L'insécurité paralyse l'activité des ONG au Darfour

Reuters

L'express, 26 Janvier 2007


Les violences à l'encontre du personnel humanitaire paralysent les missions en cours au Darfour, déplore Tom Arnold, directeur exécutif de Concern Woldwide, de retour d'une visite dans cette région de l'ouest du Soudan.

"Ces derniers mois seulement, 12 travailleurs (humanitaires) ont été tués, cinq ont été portés disparus et 90 véhicules ont été volés", a-t-il déclaré à Reuters. "L'insécurité grandissante sur le terrain rend l'accès à la population de plus en plus difficile."

L'organisation française Action contre la faim a fait savoir cette semaine qu'un membre d'une ONG internationale avait été violé et a signalé une fausse exécution au cours de l'attaque, en décembre, de ses installations de Gereida, dans une zone contrôlée par les rebelles.

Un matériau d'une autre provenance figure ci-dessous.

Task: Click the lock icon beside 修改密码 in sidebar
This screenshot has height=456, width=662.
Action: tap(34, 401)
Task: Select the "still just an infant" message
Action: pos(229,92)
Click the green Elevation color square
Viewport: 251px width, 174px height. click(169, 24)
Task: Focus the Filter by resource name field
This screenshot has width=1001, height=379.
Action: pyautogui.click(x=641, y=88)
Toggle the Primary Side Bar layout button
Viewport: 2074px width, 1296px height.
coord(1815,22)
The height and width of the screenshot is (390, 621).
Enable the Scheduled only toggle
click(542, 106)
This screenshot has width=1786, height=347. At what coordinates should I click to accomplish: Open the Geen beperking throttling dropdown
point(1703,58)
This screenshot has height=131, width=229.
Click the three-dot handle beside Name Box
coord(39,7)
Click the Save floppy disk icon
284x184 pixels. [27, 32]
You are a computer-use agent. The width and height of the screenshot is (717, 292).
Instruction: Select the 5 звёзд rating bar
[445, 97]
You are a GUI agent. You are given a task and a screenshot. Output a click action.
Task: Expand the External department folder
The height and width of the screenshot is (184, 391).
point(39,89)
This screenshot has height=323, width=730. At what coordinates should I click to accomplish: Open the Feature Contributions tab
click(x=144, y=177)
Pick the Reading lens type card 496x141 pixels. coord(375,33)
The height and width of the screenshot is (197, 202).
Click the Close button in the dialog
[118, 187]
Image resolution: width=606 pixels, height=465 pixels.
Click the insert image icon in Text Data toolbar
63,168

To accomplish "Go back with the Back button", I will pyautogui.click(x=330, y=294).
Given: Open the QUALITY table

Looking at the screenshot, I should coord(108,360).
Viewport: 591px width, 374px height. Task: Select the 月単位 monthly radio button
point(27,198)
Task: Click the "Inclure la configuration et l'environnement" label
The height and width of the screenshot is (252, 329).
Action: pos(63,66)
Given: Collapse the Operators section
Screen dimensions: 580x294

Quatorze mille travailleurs humanitaires viennent en aide à la population du Darfour, en proie depuis quatre ans à une guerre civile qui a fait 200.000 morts et 2,5 millions de déplacés.

Si les autorités soudanaises et les mouvements rebelles se renvoient généralement la responsabilité des violences dont les ONG sont victimes, celles-ci ne font habituellement pas de distinction quant à leurs agresseurs, évoquant seulement des assaillants armés.

Un sommet de l'Union africaine consacré au conflit aura lieu lundi et mardi à Addis-Abeba.

Concern Woldwide reste néanmoins pessimiste quant à l'évolution de la situation et table sur la poursuite de ses opérations au Darfour jusqu'en 2012.

"La crise ne fera qu'empirer en 2007 pour les déplacés et les travailleurs humanitaires, à moins que la communauté internationale ne s'implique davantage et que la sécurité s'améliore de façon significative", prédit Tom Arnold.

"L'hypothèse de travail est de cinq ans supplémentaire pour nos camps, qui abriteront alors des enfants de huit ans nés sur place", souligne-t-il.